MM&D - Reworking Hopscotch
Today I reworked a couple of levels to solve some rather obstinate visibility issues. Thought I might write a bit about one of them here! The left pic is Hopscotch, previously at #5, and on the right is 05_Easy_B_Revision which I created today to replace it.
The level at #5 is the game's first puzzle, the first level the player encounters after learning the basic mechanics of the game (Intro / Edu levels 1-4). It must be challenging enough to be intriguing, but not hard enough to cause frustration; the player should feel smart for realising the solution, not foolish for not seeing it immediately; and it must reinforce the playerr's understanding of the death, incrementation, bouncing, and falling mechanics they've just learned. Additionally, I want this level to remind the player that blocks can be approached from multiple angles, and that a block in one place can have multiple uses depending on how the player interacts with it. This last lesson is important in preparing the player for the next puzzle, 06_Med_B_Exam.

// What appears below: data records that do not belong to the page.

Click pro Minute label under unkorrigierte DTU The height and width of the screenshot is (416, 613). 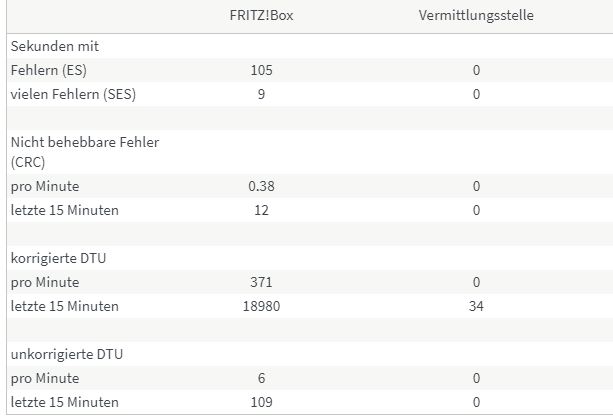[45, 378]
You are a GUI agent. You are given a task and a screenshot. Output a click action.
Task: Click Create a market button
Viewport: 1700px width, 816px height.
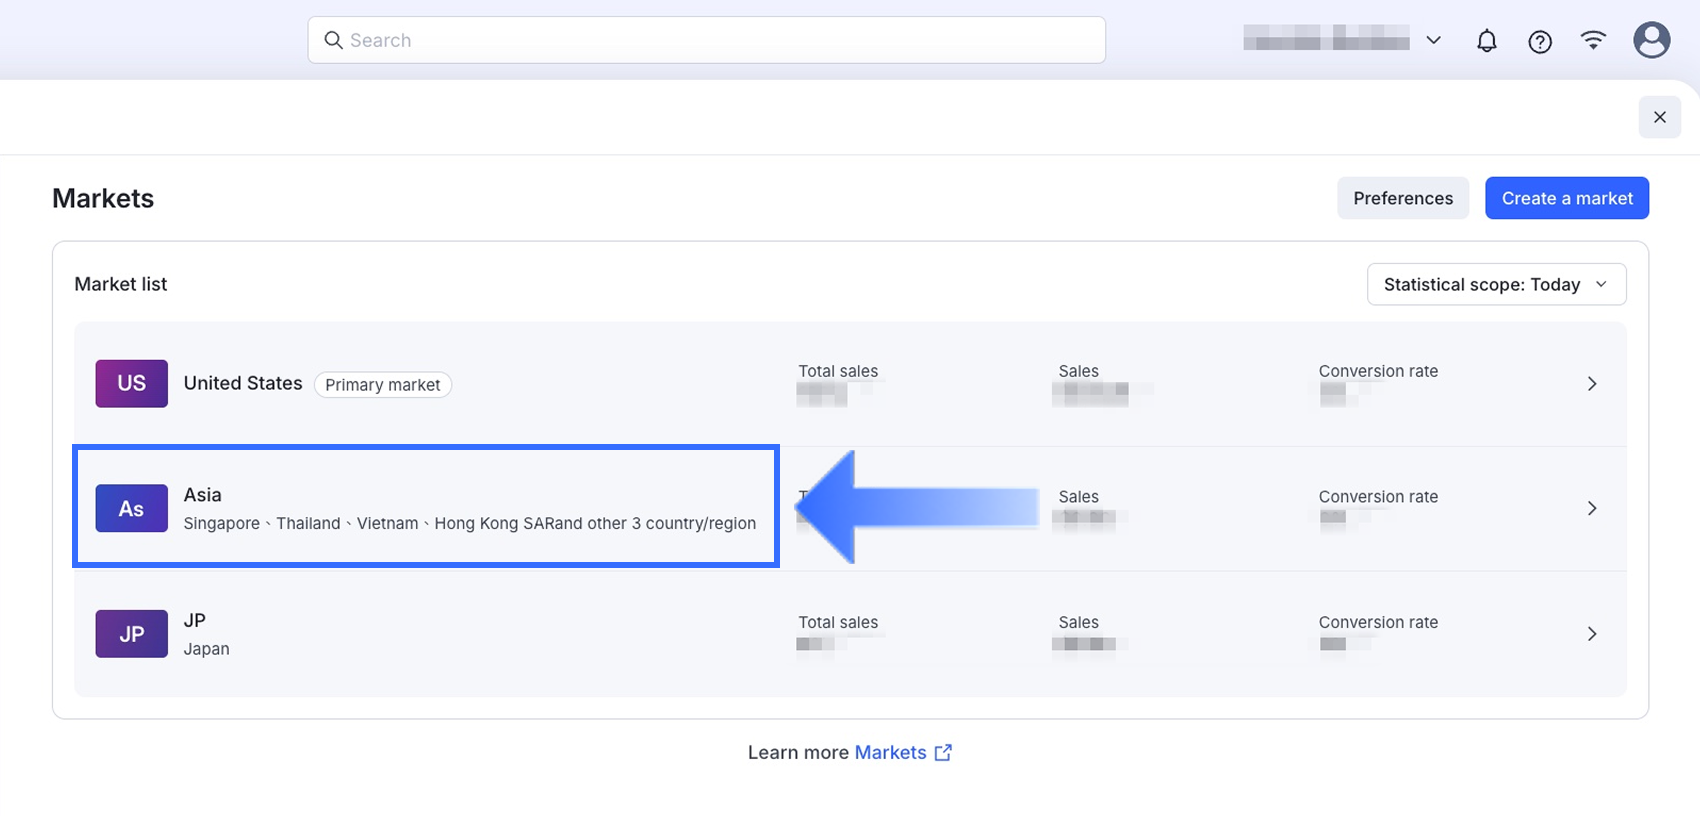(x=1567, y=198)
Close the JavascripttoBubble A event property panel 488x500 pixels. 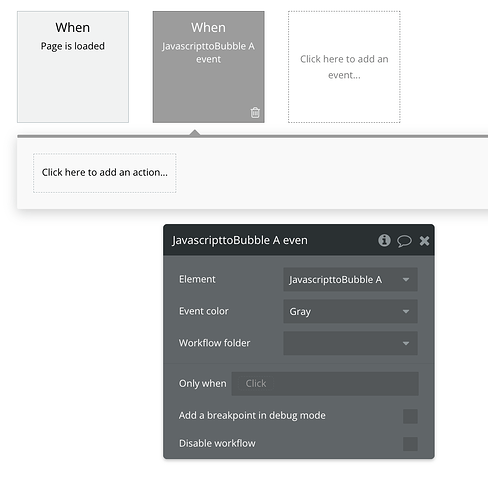[x=424, y=241]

A tough ask, perhaps, but Hopscotch fulfilled these goals admirably! It requires the player to die from the high platform (reinforcing lethal height), repeat the process to bounce and create a line of corpses (reinforcing bouncing, line creation), climb the third corpse to access the central pillar, then jump onto that same corpse to create a line in the other direction (reinforcing multiple uses for corpses, incrementation as the older corpses disappear, approaching from multiple angles). Finishing that line of corpses, the player can then climb the furthest corpse to access the stairs to the exit.

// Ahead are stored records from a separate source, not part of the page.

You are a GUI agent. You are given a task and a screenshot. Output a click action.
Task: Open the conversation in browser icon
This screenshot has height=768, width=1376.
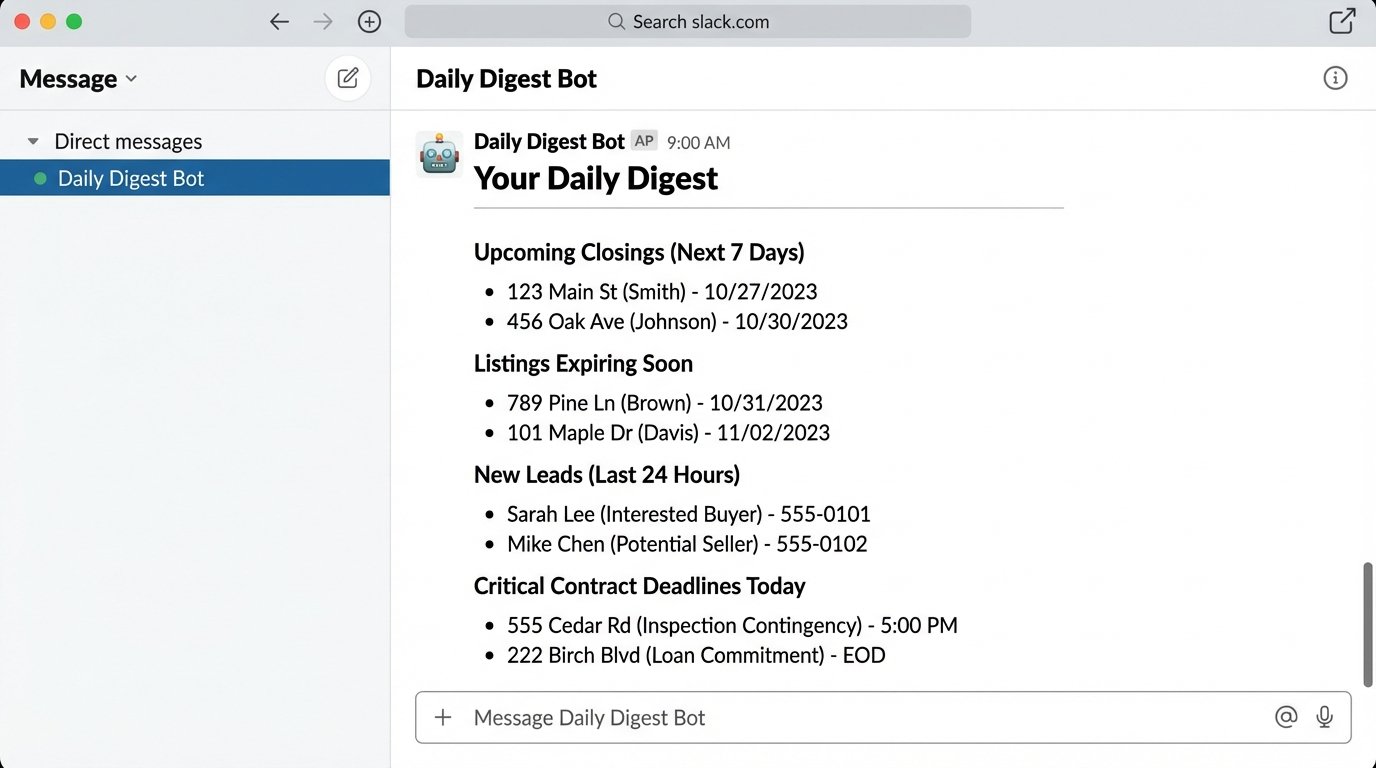click(x=1342, y=20)
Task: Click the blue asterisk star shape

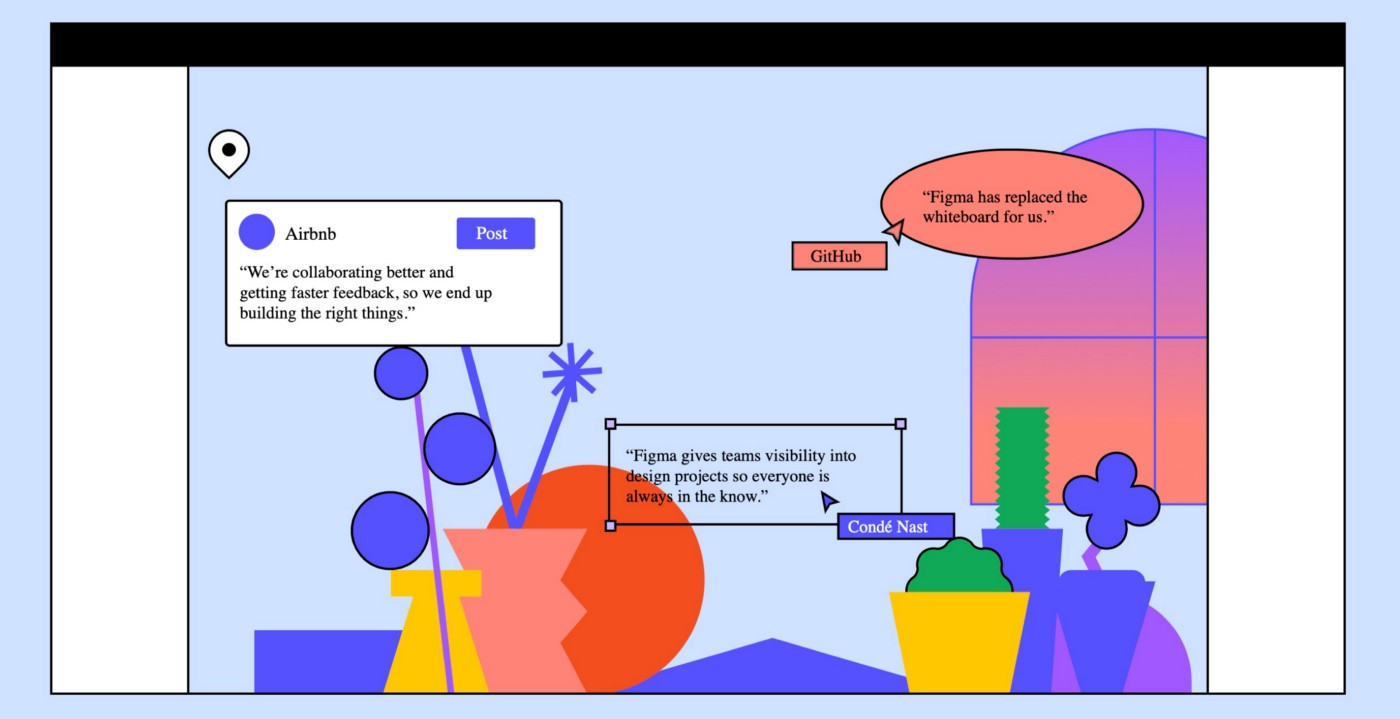Action: click(x=572, y=372)
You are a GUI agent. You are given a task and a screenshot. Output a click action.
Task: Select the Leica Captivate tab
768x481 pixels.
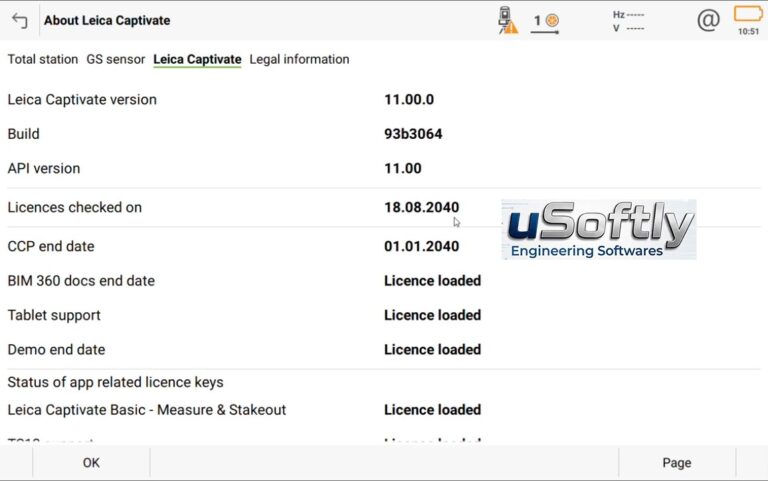click(x=197, y=59)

There were only two problems. First, despite its central position, many players had difficulty understanding that they should make use of the central pillar, and failed to realise they should climb the third corpse from behind to start a corpse-line in the other direction. Second, when players realised their mistake, they felt foolish for missing it for so long. As I see it, both of these problems stem from the central pillar and the visibility issue it poses. The player needs to climb the third corpse from behind, which means that both the pillar and that corpse are obstructing the player's view for that action. It also blocks a clear view of the first line of corpse-blocks, which makes the incrementation less clear. I watched one playtester die in the same way repeatedly, making and remaking the same line of four corpses six times without ever realising they could climb the central pillar. It had to go.

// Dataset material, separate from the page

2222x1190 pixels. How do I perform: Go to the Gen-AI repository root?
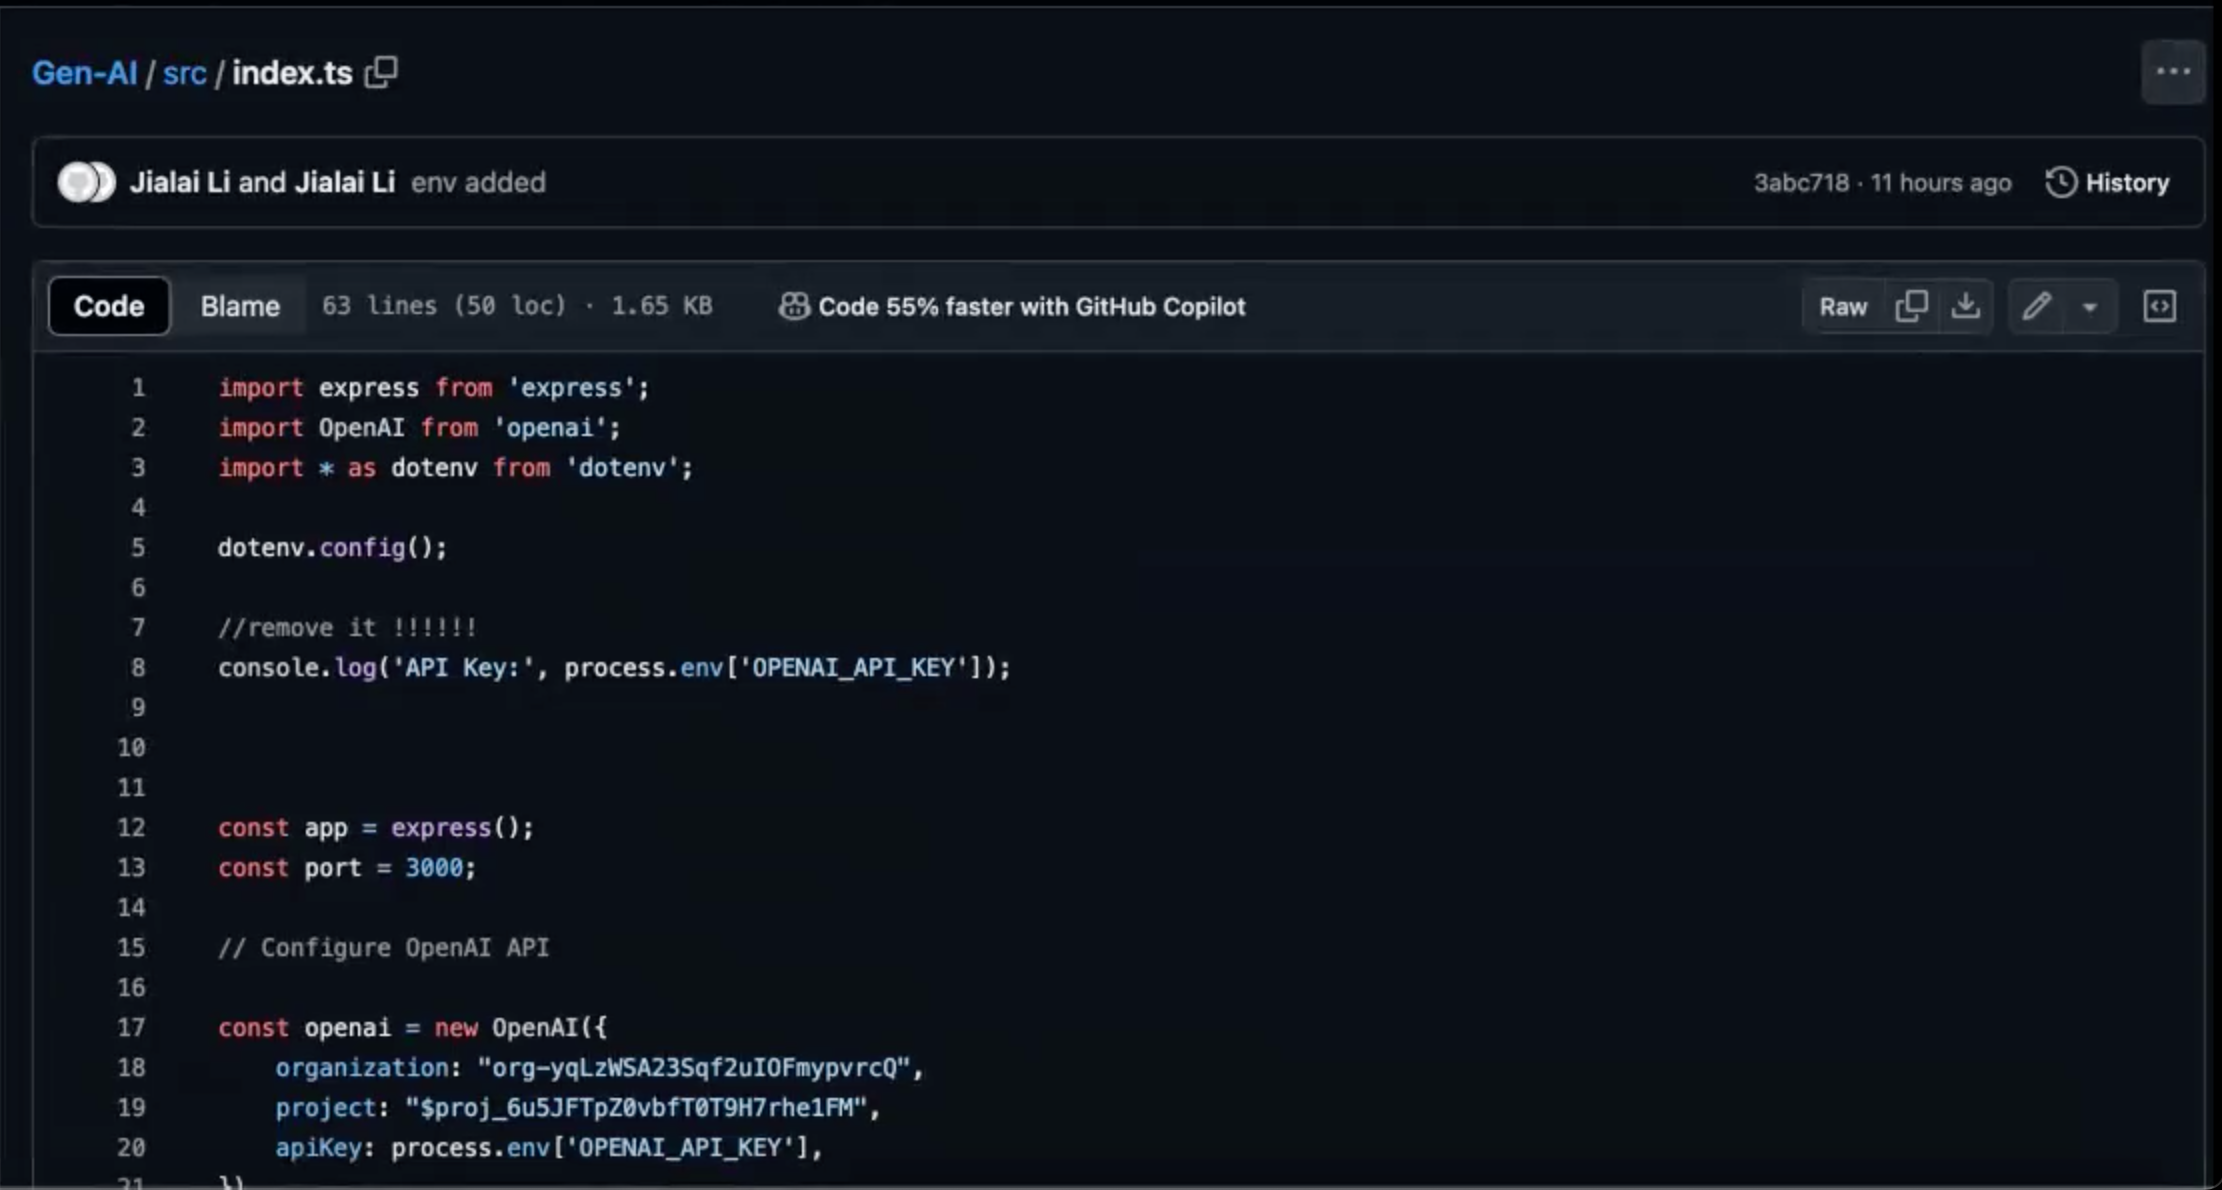click(84, 73)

The new level is very similar. The line of corpse-blocks goes away from the screen, and in front of a short pillar, so that the player's 'alternate angle' approach is now clearly visible, and their bounce is back towards the camera. There's a wall at the other end of the line, so that it's clear the player isn't expected to keep extending the line further. And, both to draw the player's attention to incrementation and the 3-corpse limit and to avoid any attempts to bounce along the line onto the pillar at the end, the player's first death is to a static hazard. This also serves to make the player's first move clear – we've found players usually go straight for static hazards when presented with new levels, and only then pause to think about what they can do from there. This makes static hazards a wonderful guiding tool for us, that we're making full use of in many levels.
As always, playtesting will show if there are problems I have not foreseen, but I'm quite happy with this new level for the #5 spot.